Coronavirus has generated greater food aid demand – people need food aid to make it through their everyday life

Marjaana Malkamäki
Image: Marjaana Malkamäki

According to the Finnish Red Cross’ survey, the majority of food aid customers feel they cannot survive without the service. The need for food aid has increased during the coronavirus pandemic. People should not be forced to rely on charity to receive help.

People in Finland are in urgent need of food aid. Thousands of people turn to the Finnish Red Cross’ food aid every month. Food aid is provided in 84 regions across Finland. The Red Cross carried out a survey on food aid customers’ feelings about food aid, well-being and health.

Normal people need food aid

Food aid customers are normal people, who are experiencing extreme financial difficulties and do not have enough money for food. The conditions and age of these people vary, but this year many have been forced to seek help due to the coronavirus situation. For example, the number of students and families with children in need of food aid has increased because of the pandemic.

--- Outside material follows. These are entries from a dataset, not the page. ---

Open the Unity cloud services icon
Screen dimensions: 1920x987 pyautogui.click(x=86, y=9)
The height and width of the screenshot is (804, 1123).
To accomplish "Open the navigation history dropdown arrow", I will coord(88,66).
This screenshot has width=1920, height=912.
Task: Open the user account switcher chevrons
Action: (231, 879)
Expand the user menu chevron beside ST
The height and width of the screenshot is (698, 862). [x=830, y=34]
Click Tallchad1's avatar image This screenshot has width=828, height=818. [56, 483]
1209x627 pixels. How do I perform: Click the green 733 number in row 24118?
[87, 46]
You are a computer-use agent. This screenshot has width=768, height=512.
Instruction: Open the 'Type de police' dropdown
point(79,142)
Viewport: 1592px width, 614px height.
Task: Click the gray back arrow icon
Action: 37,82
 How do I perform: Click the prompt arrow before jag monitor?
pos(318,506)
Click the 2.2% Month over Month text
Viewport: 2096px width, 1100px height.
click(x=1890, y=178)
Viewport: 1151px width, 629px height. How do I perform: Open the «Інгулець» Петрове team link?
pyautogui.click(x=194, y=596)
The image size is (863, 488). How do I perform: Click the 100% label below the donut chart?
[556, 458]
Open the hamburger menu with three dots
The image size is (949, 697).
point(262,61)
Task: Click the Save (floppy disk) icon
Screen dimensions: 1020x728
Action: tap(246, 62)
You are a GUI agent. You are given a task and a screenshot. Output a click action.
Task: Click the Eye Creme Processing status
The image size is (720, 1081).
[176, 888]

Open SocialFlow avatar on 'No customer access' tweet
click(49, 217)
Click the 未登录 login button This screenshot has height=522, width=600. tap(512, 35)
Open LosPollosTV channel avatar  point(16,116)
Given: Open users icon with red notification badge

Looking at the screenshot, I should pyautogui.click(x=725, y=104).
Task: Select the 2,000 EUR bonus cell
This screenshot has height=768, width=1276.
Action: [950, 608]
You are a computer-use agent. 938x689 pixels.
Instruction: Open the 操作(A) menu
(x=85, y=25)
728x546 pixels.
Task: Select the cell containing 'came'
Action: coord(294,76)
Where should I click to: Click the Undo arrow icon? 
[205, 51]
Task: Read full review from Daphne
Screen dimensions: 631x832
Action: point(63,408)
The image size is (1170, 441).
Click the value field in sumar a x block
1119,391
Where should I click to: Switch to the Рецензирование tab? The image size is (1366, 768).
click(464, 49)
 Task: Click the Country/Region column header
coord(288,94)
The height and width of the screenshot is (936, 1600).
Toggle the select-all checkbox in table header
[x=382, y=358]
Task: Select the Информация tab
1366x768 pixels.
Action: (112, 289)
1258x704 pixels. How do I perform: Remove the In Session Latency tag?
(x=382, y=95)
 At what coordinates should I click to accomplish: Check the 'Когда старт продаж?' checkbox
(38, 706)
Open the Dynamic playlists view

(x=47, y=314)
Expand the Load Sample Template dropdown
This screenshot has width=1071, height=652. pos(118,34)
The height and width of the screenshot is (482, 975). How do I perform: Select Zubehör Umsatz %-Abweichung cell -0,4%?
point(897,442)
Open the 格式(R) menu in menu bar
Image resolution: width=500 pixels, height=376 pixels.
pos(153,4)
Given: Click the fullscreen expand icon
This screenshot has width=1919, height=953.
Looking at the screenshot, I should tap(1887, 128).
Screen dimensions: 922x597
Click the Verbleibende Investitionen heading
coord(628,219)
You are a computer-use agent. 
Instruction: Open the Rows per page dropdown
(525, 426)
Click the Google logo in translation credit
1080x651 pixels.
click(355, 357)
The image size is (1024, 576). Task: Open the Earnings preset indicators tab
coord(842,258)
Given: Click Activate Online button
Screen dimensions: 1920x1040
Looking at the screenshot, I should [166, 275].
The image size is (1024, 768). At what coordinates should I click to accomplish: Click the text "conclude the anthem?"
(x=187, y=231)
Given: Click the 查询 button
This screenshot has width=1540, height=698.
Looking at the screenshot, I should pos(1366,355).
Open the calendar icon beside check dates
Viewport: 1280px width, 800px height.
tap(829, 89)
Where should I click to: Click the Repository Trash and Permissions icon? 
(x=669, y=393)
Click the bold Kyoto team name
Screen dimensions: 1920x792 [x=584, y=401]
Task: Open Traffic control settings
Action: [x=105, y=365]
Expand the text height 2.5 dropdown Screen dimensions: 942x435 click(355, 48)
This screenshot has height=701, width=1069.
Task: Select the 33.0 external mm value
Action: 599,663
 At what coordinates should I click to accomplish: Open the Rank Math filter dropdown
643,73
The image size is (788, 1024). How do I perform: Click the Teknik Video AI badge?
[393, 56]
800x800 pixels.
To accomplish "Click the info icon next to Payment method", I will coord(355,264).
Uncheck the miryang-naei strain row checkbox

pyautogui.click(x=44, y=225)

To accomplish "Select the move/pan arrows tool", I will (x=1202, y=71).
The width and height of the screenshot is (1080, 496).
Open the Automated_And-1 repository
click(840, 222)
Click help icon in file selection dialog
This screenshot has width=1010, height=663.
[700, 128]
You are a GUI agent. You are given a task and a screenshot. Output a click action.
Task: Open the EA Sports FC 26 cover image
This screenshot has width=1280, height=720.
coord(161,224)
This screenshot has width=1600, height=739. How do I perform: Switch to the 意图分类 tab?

‘Food aid allows people to spend money on other important expenses, such as those related to housing, medication and hobbies. They can also spend the money saved on healthier food and improve their diet,’ says Maria Viljanen, head of the Health and Care Unit at the Finnish Red Cross.

Aid is a necessity

81.5 per cent of the people who responded to the Finnish Red Cross’ survey felt that food aid was necessary for surviving their everyday life. Approximately half (51.5%) of the respondents used the food aid service every month. Nearly as many (47.3%) felt that the food aid offered in their home region does not fully meet their needs.

The Finnish Red Cross is concerned that so many people are still forced to rely on food aid in Finland.

 ‘Nobody should have to consider food aid a permanent solution The current level of basic security is inadequate, which is obvious when you look at the queues for the service. People should not be forced to rely on charity to receive help. Families with children and who are experiencing financial problems and lay-offs, in particular, should receive more permanent support through other means,’ says Maria Viljanen.

Need for other services alongside food aid

The lives of food aid customers are affected by their financial situation. Many respondents said their personal well-being improves when aid is available.

‘Other kinds of support and services should be offered alongside food aid, for example, discussion support. Our Food Aid & Fellowship project has developed more inclusive activities and included food aid recipients in volunteer activities,’ says Planning Officer of Social Activities Elisa Vesterinen.